Performance date: 30/06/2011

Venue: Bantry Library

Composition Year: 1921

Duration: 00:32:38

Recording Engineer: Anton Timoney, RTÉ lyric fm

Instrumentation: 2vn, va, vc, pf

Instrumentation Category:Piano Quartet/Piano Quintet

Artists: Olga Solovieva - [piano]
RTÉ Vanbrugh Quartet (Gregory Ellis, Keith Pascoe [violins], Simon Aspell [viola], Christopher Marwood [cello]) - [quartet]

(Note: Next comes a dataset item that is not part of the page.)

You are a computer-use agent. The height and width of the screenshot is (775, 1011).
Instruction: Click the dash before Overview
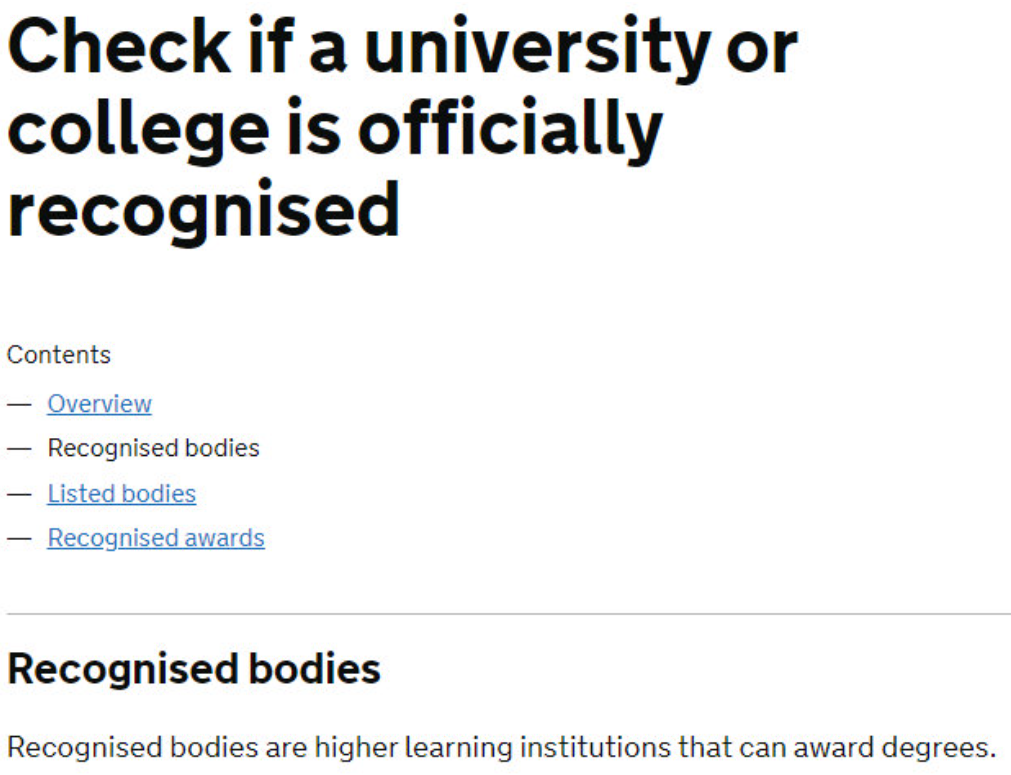[20, 404]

Fauré offered a homage to Beauty in which there was not only faith, but a discreet yet irresistible passion. Georges Auric
Fauré is widely regarded as the greatest master of French song, but after the songs, his chamber works make up his most important contribution to music. He enriched all the genres that he attempted, violin and cello sonatas, piano trio and piano quartet, string quartet and piano quintet. Public recognition came late and for nearly all his life he was obliged to work as an organist, choirmaster and teacher, so that he only had the summer holidays for composition. Like Liszt and Chopin he was well-known in the society salons, which were then the stronghold of the avant-garde. In 1905 he became director of the Paris Conservatoire, where he initiated a series of important reforms. So resolute was he at this that he earned the nickname Robespierre. This made him well known but gave him even less time to compose. He finally retired in 1920 because of his growing deafness, where the weakening of his hearing was compounded by a systematic distortion – high sounds were heard a 3rd lower and low sounds a 3rd higher. So finally, aged 75, with damaged hearing he was free to compose all year round and produced a series of works that crowned his career.
Fauré’s instrumental writing is notably different from other composers for whom the piano has played a central role. Instead of pitting the soloist against the strings, doubled in opposition, he seeks to unify the strings and keyboard textures into a seamless, flowing language. So a listener hoping for melodrama will be disappointed but close attention will be rewarded by the harmonic richness and canonic skill of the writing. The first movement has been extravagantly praised and justifiably so: it was with delighted surprise that people found such vigorous and youthful music in a veteran composer. It is one of his finest melodic inspirations, and the movement gives the impression of a single unbroken curve of lyricism, though its form is a complex system of continuous development. The theme itself is subtle and rhythmically ambiguous, admirably suited to the composer’s plan of integrating strings and piano into a unified texture.
The Scherzo is in the quicksilver Mendelssohnian tradition, but hardly in the same idiom. The lightness of foot is occasionally tempered by some astringent string writing, but the mischievous good humour is never relaxed. The long Andante in G major has an air of muted resignation, flowing almost unchecked as if played on one deep breath. The strength of will is there also, holding the melody in place. But the quality is undeniably autumnal. The last movement is also unsensational though not without high spirits. As in the first movement the theme begins in the viola before being taken up by the remaining strings. The writing remains spare except in the closing bars when a richness of texture reminiscent of his piano quartets is conjured up to remind us of times past.